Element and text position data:

══════

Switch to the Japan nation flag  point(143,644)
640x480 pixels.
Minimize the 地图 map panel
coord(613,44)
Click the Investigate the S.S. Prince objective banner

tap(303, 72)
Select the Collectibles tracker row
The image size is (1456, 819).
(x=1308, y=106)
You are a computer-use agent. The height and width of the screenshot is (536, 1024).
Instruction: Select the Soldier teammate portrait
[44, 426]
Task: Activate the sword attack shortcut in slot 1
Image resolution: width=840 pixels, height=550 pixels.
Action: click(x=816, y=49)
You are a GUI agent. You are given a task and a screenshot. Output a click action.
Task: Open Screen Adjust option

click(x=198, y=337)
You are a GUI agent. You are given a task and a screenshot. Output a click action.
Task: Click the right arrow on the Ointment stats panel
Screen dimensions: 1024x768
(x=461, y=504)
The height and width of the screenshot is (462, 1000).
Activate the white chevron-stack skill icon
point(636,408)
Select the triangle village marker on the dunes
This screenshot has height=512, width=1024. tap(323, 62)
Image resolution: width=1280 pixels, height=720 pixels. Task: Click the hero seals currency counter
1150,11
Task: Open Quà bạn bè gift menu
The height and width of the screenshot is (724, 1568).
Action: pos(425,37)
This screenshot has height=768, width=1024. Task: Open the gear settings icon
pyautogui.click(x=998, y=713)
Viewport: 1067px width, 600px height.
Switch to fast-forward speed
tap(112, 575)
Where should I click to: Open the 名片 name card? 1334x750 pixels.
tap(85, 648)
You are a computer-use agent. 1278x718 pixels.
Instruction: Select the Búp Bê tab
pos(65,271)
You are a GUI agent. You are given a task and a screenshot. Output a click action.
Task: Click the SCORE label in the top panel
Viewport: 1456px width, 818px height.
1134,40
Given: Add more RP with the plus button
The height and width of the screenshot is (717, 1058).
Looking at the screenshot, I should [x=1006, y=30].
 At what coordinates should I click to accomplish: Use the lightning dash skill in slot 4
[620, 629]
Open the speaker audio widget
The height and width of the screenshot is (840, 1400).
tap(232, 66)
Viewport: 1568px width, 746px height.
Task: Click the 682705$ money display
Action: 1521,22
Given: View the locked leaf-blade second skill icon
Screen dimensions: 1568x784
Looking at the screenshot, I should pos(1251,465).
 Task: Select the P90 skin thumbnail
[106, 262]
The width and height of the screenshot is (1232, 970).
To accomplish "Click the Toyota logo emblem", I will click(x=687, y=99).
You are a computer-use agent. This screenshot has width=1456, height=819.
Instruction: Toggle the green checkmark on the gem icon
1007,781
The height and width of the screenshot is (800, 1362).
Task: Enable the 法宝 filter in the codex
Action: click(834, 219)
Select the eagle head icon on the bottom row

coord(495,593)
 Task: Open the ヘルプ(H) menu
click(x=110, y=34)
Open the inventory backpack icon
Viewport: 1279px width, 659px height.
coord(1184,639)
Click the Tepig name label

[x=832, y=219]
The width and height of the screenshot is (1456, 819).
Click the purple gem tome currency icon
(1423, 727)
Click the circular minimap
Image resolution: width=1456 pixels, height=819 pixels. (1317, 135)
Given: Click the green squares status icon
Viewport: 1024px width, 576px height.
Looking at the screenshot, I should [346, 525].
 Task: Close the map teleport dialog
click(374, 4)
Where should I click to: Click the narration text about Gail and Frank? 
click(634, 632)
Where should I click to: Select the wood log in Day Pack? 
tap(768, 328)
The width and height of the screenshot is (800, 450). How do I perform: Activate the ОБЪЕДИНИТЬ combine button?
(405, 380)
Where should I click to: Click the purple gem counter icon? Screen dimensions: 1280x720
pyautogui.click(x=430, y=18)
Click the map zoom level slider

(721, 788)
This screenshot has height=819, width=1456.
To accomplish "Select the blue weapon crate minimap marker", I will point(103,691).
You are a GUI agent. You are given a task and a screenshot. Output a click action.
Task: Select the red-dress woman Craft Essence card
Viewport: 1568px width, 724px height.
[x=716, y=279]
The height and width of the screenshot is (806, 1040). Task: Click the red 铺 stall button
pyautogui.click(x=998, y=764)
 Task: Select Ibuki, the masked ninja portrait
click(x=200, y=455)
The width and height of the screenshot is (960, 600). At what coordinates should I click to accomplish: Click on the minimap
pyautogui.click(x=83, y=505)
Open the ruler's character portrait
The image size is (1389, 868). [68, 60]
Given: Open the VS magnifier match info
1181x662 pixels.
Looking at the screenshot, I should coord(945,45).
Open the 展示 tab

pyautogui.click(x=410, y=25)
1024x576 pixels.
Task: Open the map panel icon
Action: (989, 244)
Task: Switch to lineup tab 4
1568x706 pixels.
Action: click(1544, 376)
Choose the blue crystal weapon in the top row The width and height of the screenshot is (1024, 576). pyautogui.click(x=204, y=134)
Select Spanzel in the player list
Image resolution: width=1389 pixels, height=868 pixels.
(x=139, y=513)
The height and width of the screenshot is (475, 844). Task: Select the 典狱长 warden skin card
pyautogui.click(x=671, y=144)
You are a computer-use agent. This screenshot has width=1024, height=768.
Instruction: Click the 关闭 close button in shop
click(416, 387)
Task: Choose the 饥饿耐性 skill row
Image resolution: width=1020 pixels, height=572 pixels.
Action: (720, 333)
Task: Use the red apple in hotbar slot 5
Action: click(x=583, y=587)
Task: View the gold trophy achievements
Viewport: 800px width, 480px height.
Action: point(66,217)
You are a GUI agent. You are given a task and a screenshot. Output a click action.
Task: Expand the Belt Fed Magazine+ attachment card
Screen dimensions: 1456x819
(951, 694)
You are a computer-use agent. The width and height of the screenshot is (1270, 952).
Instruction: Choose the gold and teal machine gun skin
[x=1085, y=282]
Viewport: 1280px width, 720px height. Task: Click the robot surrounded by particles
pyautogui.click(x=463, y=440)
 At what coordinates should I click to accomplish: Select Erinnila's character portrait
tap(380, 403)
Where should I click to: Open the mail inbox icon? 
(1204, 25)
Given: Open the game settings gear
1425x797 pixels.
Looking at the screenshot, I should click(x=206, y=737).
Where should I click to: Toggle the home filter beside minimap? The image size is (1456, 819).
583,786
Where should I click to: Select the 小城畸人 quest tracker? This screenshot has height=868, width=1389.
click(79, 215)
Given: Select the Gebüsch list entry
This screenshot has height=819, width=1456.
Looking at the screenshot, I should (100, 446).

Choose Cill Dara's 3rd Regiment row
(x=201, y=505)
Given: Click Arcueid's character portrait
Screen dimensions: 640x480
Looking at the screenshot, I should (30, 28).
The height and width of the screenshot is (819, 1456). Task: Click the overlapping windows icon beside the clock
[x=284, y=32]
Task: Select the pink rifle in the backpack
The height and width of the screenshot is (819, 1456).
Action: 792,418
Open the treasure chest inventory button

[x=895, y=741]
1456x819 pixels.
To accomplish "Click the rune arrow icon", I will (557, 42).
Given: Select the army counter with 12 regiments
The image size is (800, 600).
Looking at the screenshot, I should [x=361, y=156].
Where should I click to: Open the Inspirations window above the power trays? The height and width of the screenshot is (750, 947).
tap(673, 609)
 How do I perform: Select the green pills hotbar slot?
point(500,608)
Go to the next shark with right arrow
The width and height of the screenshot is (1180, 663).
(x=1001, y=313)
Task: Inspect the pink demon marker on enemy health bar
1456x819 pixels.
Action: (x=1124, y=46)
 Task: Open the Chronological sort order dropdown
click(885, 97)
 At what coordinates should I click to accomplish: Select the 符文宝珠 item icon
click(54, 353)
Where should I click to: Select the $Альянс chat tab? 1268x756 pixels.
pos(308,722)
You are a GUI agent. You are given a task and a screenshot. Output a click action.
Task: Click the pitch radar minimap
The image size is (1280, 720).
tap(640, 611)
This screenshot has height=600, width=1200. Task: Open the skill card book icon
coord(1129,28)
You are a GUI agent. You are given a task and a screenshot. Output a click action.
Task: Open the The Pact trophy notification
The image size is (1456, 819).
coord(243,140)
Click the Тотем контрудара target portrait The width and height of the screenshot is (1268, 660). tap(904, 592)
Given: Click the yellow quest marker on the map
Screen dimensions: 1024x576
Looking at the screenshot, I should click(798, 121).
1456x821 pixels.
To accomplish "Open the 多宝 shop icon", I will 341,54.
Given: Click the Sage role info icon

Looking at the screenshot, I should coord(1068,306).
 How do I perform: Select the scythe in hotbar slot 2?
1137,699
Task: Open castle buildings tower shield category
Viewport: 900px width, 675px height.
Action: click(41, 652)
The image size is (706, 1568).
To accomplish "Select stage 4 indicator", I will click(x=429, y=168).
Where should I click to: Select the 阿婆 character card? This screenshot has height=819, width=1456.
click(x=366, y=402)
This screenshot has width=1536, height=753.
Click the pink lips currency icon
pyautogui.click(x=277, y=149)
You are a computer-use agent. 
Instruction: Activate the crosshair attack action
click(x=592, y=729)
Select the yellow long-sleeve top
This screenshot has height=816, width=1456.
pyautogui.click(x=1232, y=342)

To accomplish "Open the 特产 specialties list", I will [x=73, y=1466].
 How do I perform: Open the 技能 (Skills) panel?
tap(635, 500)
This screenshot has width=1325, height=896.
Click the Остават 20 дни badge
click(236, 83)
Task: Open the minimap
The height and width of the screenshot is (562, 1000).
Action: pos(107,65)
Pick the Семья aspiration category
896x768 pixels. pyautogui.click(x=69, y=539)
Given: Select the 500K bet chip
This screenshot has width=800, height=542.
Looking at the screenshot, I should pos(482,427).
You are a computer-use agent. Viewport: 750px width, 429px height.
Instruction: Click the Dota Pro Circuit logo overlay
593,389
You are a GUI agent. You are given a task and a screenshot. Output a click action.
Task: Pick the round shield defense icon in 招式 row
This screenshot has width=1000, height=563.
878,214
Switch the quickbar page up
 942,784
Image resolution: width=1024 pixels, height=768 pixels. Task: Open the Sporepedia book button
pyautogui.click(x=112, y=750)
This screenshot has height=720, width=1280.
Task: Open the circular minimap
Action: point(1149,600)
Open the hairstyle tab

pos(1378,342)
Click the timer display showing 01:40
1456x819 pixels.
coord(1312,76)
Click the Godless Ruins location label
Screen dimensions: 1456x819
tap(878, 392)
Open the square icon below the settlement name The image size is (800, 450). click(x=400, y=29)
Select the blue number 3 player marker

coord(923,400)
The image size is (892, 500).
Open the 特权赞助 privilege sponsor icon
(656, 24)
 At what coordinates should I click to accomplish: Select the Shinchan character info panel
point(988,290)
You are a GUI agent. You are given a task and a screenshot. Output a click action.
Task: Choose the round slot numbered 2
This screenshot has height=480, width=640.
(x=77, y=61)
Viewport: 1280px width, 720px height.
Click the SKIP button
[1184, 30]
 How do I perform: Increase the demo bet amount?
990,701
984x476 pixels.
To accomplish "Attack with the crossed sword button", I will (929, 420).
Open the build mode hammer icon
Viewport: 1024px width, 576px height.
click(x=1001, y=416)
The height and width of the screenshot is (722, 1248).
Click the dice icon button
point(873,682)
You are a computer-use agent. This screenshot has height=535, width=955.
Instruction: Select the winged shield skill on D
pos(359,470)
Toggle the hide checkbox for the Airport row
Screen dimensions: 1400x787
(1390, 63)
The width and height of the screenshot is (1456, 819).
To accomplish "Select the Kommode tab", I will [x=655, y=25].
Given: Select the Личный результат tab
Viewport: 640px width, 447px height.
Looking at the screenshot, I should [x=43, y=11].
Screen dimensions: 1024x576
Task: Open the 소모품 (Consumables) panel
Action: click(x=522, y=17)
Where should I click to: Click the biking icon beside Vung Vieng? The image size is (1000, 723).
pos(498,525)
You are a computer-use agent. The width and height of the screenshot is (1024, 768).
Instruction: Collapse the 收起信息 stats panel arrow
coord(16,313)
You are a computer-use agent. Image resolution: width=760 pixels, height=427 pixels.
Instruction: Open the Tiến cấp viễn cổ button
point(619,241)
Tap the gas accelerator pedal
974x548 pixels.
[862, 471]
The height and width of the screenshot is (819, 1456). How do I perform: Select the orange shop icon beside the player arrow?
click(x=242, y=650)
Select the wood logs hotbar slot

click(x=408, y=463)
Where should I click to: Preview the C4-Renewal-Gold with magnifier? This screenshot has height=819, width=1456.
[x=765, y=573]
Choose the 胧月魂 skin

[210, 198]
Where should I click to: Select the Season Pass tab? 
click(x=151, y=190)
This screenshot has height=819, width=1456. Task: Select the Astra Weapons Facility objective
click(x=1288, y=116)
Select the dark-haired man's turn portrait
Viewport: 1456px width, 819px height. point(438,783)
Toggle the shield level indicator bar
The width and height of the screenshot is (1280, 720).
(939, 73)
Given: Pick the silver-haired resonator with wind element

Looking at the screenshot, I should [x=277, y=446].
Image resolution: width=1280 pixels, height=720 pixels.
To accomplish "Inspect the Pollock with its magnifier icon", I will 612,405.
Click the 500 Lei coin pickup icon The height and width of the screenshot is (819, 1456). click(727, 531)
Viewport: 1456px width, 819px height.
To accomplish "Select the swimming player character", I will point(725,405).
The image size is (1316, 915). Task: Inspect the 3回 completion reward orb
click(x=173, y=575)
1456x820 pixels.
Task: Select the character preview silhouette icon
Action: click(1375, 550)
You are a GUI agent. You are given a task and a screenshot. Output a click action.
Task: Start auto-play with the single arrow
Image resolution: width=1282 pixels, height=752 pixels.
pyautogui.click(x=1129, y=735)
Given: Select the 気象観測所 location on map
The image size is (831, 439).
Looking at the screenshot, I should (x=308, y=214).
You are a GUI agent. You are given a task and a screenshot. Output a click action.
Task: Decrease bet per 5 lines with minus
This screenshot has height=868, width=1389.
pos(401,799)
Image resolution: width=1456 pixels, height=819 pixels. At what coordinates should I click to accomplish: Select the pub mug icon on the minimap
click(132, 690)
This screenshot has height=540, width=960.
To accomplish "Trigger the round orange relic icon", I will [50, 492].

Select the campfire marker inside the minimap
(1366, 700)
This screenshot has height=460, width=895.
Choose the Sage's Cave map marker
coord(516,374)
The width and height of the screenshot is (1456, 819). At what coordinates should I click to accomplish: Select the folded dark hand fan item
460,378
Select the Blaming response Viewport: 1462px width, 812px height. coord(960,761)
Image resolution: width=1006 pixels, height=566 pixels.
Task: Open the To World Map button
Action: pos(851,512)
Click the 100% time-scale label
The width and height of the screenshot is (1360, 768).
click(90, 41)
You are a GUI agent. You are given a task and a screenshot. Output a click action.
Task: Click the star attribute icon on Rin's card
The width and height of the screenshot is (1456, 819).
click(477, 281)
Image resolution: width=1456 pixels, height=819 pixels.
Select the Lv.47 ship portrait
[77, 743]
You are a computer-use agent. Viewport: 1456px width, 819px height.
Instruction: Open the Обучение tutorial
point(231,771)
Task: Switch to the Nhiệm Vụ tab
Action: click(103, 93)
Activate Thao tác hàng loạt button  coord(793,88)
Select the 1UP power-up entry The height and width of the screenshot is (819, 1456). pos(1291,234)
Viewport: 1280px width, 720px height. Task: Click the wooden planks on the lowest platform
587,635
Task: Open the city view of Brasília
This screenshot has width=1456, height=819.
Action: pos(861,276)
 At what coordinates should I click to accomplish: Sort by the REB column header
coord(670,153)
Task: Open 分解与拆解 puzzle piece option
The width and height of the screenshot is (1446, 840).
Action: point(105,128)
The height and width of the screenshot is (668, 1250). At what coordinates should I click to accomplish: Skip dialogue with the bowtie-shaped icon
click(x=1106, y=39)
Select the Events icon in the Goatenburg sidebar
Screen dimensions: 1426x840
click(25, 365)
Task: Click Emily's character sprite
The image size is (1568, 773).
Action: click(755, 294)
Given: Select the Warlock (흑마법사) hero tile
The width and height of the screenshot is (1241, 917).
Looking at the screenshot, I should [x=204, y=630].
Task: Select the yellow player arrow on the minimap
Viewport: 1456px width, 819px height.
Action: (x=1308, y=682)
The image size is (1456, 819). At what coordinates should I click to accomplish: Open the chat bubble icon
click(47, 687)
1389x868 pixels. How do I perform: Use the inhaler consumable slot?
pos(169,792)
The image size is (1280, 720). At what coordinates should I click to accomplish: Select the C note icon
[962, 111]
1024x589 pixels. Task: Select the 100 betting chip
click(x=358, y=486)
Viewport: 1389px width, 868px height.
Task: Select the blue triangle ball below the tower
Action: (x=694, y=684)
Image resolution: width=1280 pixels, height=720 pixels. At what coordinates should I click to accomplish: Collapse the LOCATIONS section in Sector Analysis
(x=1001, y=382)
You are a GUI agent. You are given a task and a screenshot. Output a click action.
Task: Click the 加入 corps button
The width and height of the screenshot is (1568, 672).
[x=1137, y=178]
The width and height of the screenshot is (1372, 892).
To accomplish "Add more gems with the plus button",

══════

*THE PROBLEM*. Copy the part of the data above that opens with the line containing "Task: Open the ヘルプ(H) menu" and closes with the line containing "I will point(103,691).", keeping every line exactly as it is and including both of those lines.

*WRITTEN REPLY*.
 Task: Open the ヘルプ(H) menu
click(x=110, y=34)
Open the inventory backpack icon
Viewport: 1279px width, 659px height.
coord(1184,639)
Click the Tepig name label

[x=832, y=219]
The width and height of the screenshot is (1456, 819).
Click the purple gem tome currency icon
(1423, 727)
Click the circular minimap
Image resolution: width=1456 pixels, height=819 pixels. (1317, 135)
Given: Click the green squares status icon
Viewport: 1024px width, 576px height.
Looking at the screenshot, I should [346, 525].
 Task: Close the map teleport dialog
click(374, 4)
Where should I click to: Click the narration text about Gail and Frank? 
click(634, 632)
Where should I click to: Select the wood log in Day Pack? 
tap(768, 328)
The width and height of the screenshot is (800, 450). How do I perform: Activate the ОБЪЕДИНИТЬ combine button?
(405, 380)
Where should I click to: Click the purple gem counter icon? Screen dimensions: 1280x720
pyautogui.click(x=430, y=18)
Click the map zoom level slider

(721, 788)
This screenshot has height=819, width=1456.
To accomplish "Select the blue weapon crate minimap marker", I will point(103,691).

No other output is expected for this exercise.